It seems that there is underlying assumption that the Dataset must be sorted in order for this code to work. Just curious on why not check if the Dataset is sorted beforehand instead of needing to create a subclass for it. As in, have 2 code paths for entityNearest(): one for sorted and one for unsorted?

jtlan commented 9 years ago

My primary concern is that the dataset may be unsorted

SortedDataset is a neat trick for this, but the Plot has no guarantee that it's operating on a SortedDataset? What if we cached the data in sorted order inside the Plot itself, and updated when x()/y() were updated or the Datasets were changed?

caching [entities] won't be super easy because the cache would have to be reset on every PanZoom - as the interaction relies on having the domain reset on each computation of position property.

Maybe we could have a method that generates position from a given datum, which would allow us to set position on-demand?

drglitch commented 9 years ago

@bluong i agree that having two code paths is suboptimal. The only reason would be backward compatibility - otherwise datasets would be required to be sorted (otherwise algo above produces garbage result). Would you be ok with making that change? As mentioned, if quicksort is used on dataset creation, then pre-sorted datasets would incur very little penalty (essentially a shallow copy) upon creation.

Stored dataset items:
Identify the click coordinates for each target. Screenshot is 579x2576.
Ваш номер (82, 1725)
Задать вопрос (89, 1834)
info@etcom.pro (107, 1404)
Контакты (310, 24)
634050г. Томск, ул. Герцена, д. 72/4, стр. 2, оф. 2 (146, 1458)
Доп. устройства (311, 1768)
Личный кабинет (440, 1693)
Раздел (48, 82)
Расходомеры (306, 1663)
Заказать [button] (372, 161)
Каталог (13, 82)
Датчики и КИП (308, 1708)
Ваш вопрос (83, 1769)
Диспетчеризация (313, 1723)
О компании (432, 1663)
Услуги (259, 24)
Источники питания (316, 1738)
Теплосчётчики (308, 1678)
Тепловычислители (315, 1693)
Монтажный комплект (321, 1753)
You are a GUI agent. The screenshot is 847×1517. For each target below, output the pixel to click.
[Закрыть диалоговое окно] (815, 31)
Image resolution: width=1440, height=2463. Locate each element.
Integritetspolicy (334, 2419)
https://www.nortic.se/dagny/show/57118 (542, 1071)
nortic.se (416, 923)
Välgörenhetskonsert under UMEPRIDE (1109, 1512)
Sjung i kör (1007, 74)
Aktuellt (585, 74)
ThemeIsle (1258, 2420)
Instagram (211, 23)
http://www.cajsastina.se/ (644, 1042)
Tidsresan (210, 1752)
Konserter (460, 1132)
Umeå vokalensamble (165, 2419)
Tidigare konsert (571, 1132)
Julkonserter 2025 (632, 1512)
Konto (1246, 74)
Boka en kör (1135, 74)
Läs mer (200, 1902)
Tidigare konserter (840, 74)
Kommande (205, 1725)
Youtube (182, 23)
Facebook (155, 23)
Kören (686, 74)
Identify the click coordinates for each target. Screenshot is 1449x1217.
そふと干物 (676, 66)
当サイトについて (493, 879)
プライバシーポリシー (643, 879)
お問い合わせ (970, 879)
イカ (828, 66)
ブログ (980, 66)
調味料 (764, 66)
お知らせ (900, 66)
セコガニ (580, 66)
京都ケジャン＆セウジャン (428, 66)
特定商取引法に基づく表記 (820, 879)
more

What this exercise asks:
- A) From the discussion about sorted datasets, reproduce the passage starting with "It seems that" and going on through "Datasets were changed?".
- B) In the discussion about sorted datasets, what does drglitch name as the only reason for having two code paths?
- C) Extend the discussion about sorted datasets, picking up after its final sentence.

Solved problems:
- A)
It seems that there is underlying assumption that the Dataset must be sorted in order for this code to work. Just curious on why not check if the Dataset is sorted beforehand instead of needing to create a subclass for it. As in, have 2 code paths for entityNearest(): one for sorted and one for unsorted?

jtlan commented 9 years ago

My primary concern is that the dataset may be unsorted

SortedDataset is a neat trick for this, but the Plot has no guarantee that it's operating on a SortedDataset? What if we cached the data in sorted order inside the Plot itself, and updated when x()/y() were updated or the Datasets were changed?

- B) Backward compatibility.

- C)
@jtlan one hack would be to add a private marker to .metadata() if its sorted. Though i would really like the idea of just caching a sorted ds inside Plot() as long you are cool with it :)

I'll take another look into the position determination - doing so on a per-datum basis could certainly work - then we can effectively iterate only over visible/relevant datums and greatly reduce the number of elements that need to be iterated.

Will report back when i get my typescript environment up!

bluong commented 9 years ago

Oh @drglitch I think I was actually thinking of being ok with having 2 different code paths. It is suboptimal since a catch-all solution is definitely more cleaner, but a more performant path for a very specific scenario also makes sense to me. As long as the code is documented well, this seems fine with me :)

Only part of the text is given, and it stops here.